A Malta company remains Europe’s most advantageous corporate solution, providing excellent results since 1995 via its Tax Credit & Refund system. Companies incorporated or re-domiciled to Malta are considered ordinarily resident and such domiciliation subjects them to 35% tax on profits. Thanks to Malta’s imputation system, shareholders are entitled to significant tax refunds on payment of Malta tax and distribution of profits.
We approach tax from a multidisciplinary perspective, avoiding aggressive and unnecessarily complex structures, and prioritising transparency, clarity of ownership and business flow, and certainty of tax treatment at all related stages, be they Malta, or otherwise.

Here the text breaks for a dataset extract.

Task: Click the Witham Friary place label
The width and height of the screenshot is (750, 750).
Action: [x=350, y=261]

Building upon EU legislation and ECJ case law; today’s smart tax planning must be prudent and ensure fitness for purpose on a multi-jurisdictional level, ranging from self-evident value of the Maltese operation to clarity of treatment of UBO proceeds in his home jurisdiction.

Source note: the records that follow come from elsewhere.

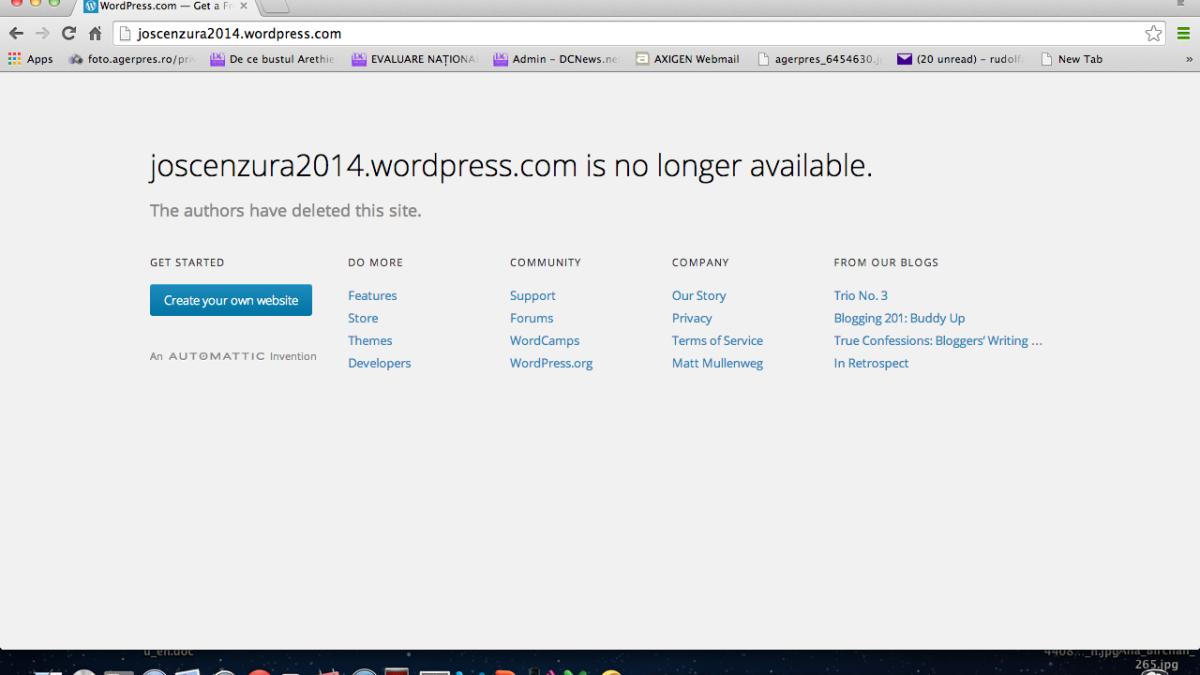Click the home icon in the toolbar
This screenshot has width=1200, height=675.
94,32
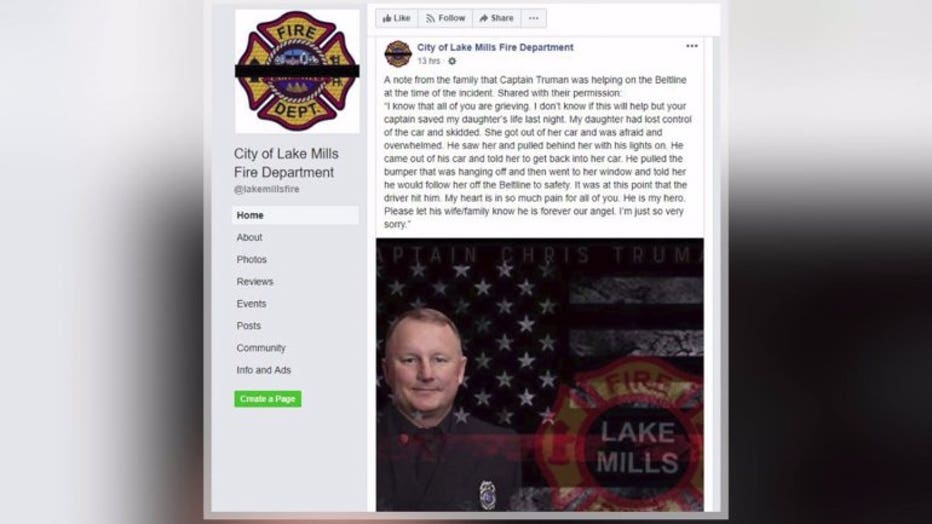Click the Like thumbs-up button
Image resolution: width=932 pixels, height=524 pixels.
click(396, 18)
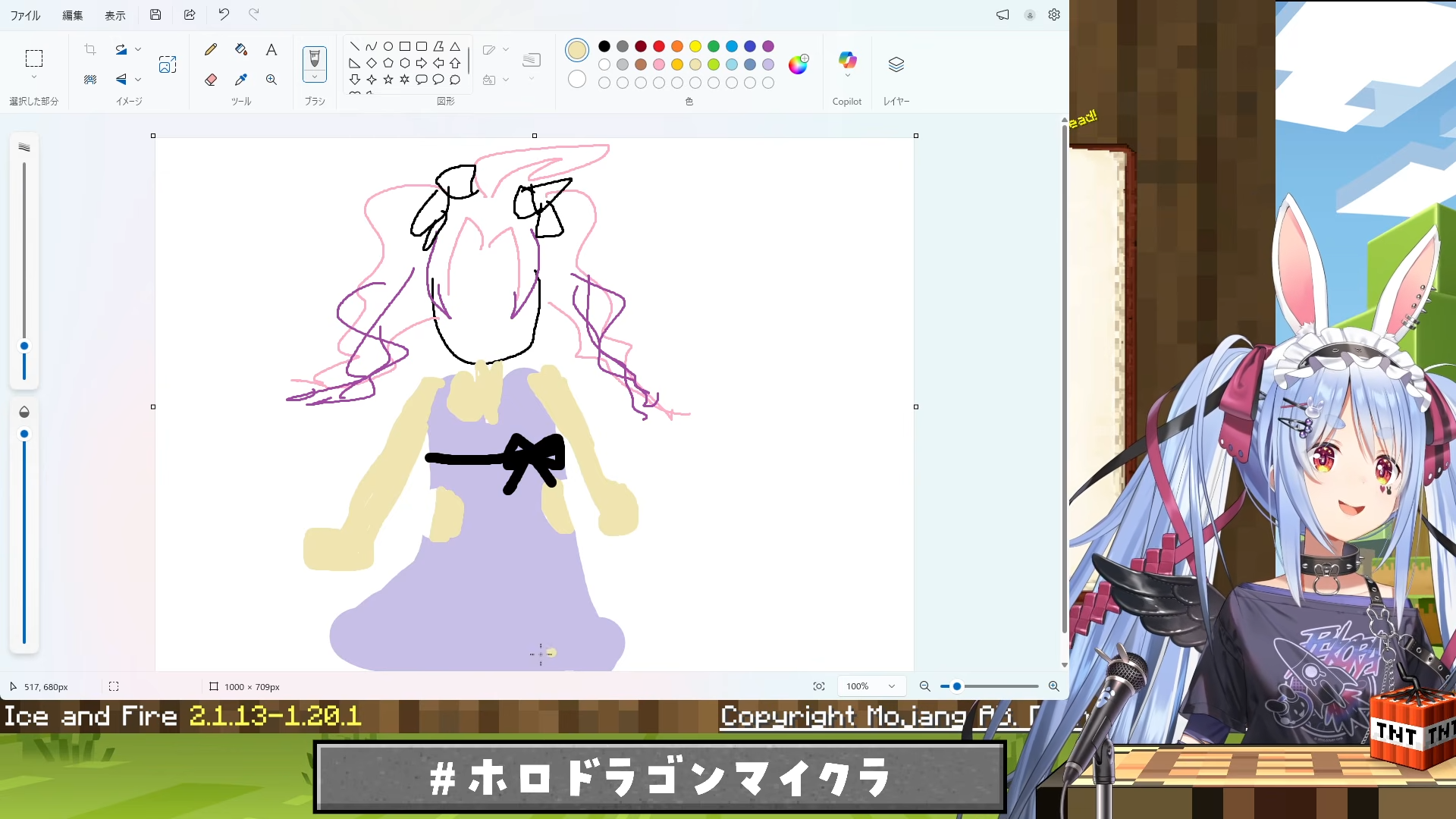The width and height of the screenshot is (1456, 819).
Task: Select Color 1 active swatch
Action: click(x=577, y=50)
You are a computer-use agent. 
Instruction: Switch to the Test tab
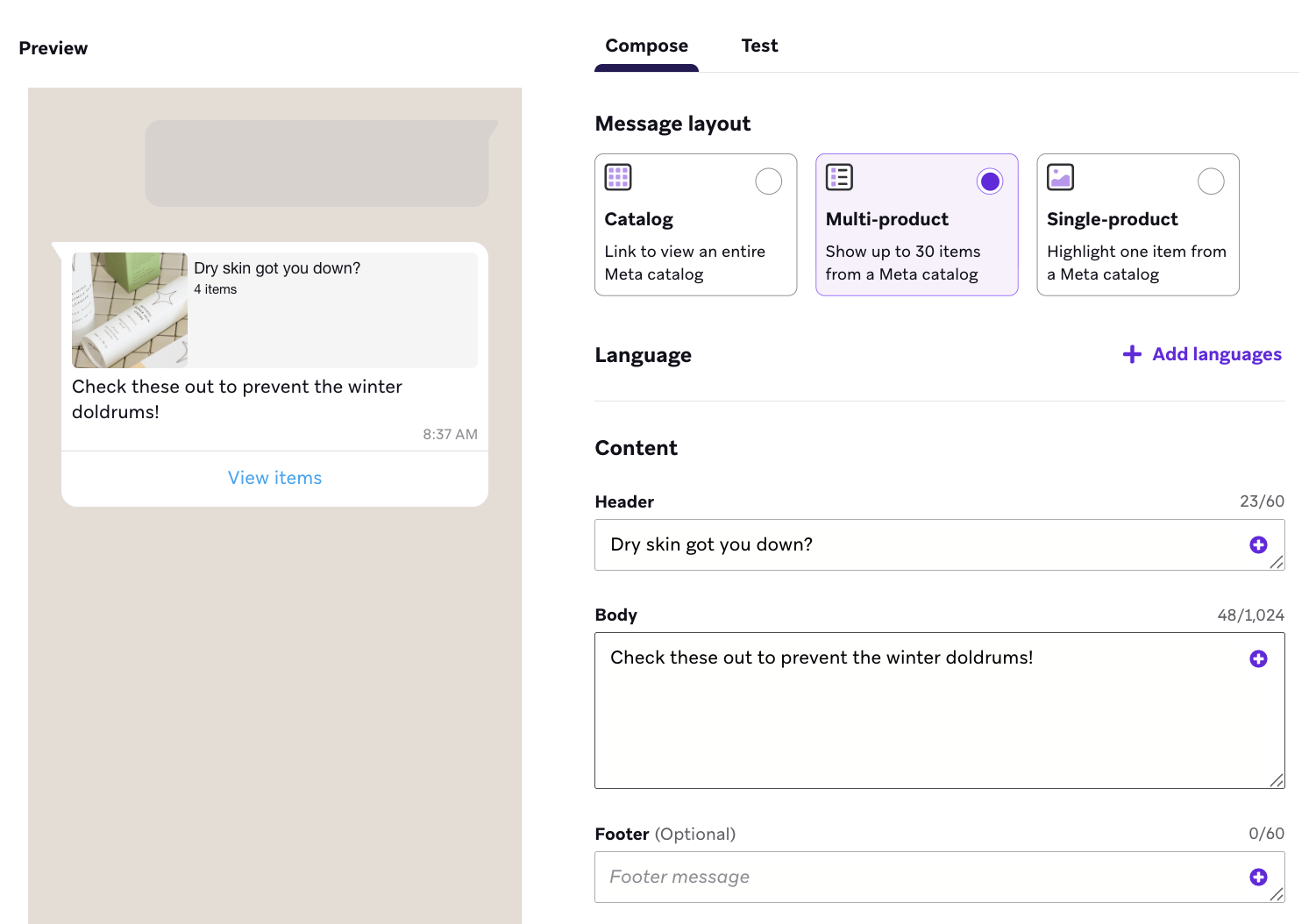coord(759,46)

DAL’s diverse expertise enables local management and integration of international business, generating new and unique economic value within a state-of-the-art risk management and money-laundering prevention system. Add to this an impressive array of double tax treaties, and one achieves a solid frame, that is ideal to house the EU’s or Swiss Parent-Subsidiary Directive as well as the EU Interest and Royalties Directives, making Malta a compliance based cost effective choice even for non-Europeans seeking a Master Holding to manage their European challenges and obligations.
Together with our international colleagues, we ensure that clients receive comprehensive Tax and VAT clarity, treating business and personal aspects as facets of the same coin, that must be synchronised at planning, and implementation level.

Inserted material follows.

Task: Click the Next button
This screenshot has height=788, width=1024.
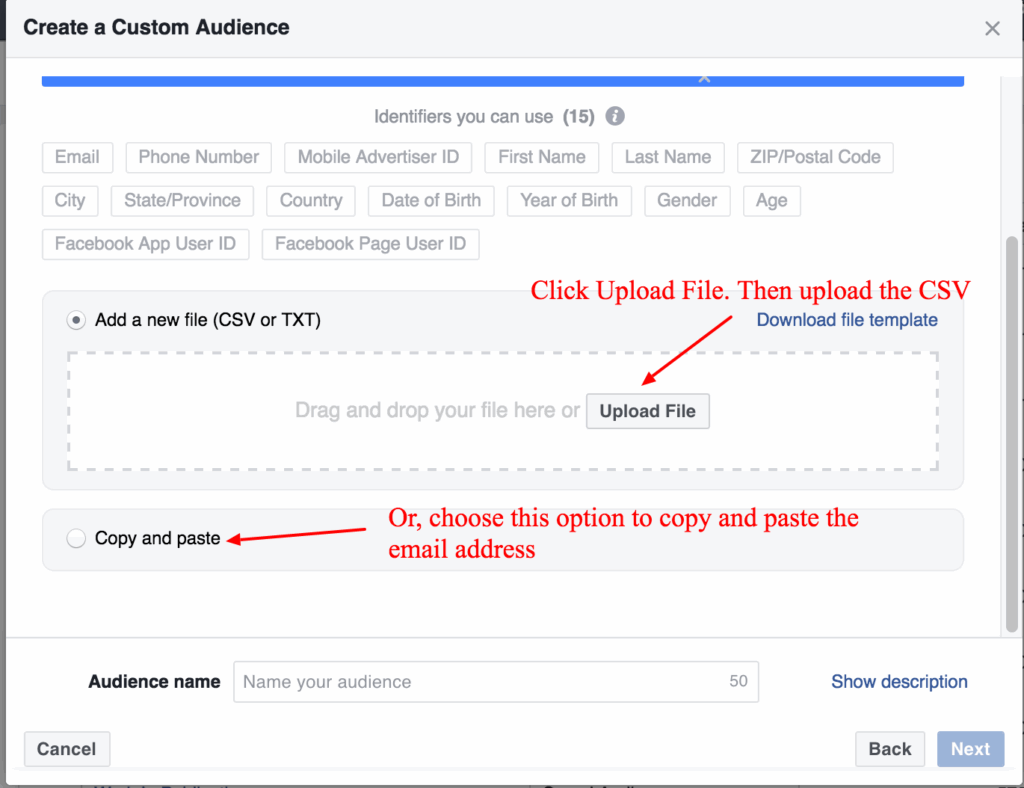Action: point(969,748)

As we are in the business of avoiding surprises; besides relying on our array of local and international experts, where appropriate we can also assist client to obtain advance guidance from the International Tax Unit of Malta’s Inland Revenue Department. Such ruling is valid for a period of 5 years and is renewable for a further five-year period. Whilst the ruling is not mandatory, nevertheless it primarily confirms the tax authorities’ interpretation and furthermore preserves the exact tax treatment for at least two years should there be a change in legislation potentially affecting the tax treatment in question.